ArcGIS is used to identify problems, monitor change, manage and respond to events, perform forecasting, set priorities and understand trends. Maps We Love features many different maps that inspire ideas and information and identify these major points.

Some maps are built to tell a story or show what is hidden underneath. “The Bare Earth” story map from the Washington Geological Survey won first place in Esri’s 2018 Storytelling with Maps Contest and is a great example of how maps allow us to see through what’s on the surface.

Many of Earth’s processes occur over a long period of time, much longer than a human lifetime. This sometimes makes it difficult to fully understand these processes. This collection of maps reveals short-duration events with repeat appearances, such as tsunamis, and long-term events that occur over many years, such as the formation of faults to tell the on-going story of Earth’s geology.

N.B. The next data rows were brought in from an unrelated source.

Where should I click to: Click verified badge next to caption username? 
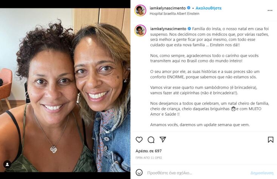coord(189,29)
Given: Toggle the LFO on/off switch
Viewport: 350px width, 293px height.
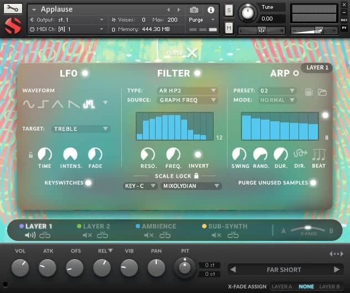Looking at the screenshot, I should point(85,73).
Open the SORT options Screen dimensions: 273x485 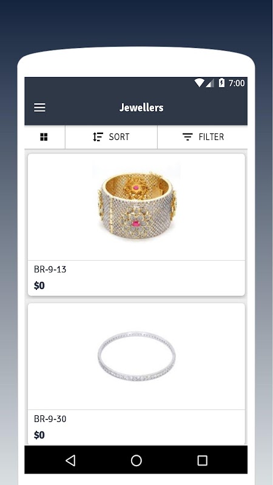pos(111,137)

With the use of LiDAR (light detection and ranging) and GIS technology, “The Bare Earth” map collection exposes geology and natural hazards that may not be easily visible or noticeable on the surface. This technology and the maps created by it can then be used to develop natural disaster emergency response procedures.

In some cases – as is the story with Mount St. Helens – the hazard is slow to build and needs attention over time. Of Washington State’s five major active volcanoes, Mount St. Helens might be the most famous, thanks to its catastrophic and well-documented explosion in May 1980. The event killed more than 50 people, devastated the nearby forest, and quite literally blew the face off the mountain. That exposure to the summit, however, has proven very useful to the Washington State Geology Survey.

Since 2002, WSGS has used repeated LiDAR surveys to monitor volcanic activity and to document the building of the lave dome. While lava dome building is not an indicator of an imminent eruption, it does positively indicate activity in the mountain, thus giving emergency response planners time to strategize and review plans.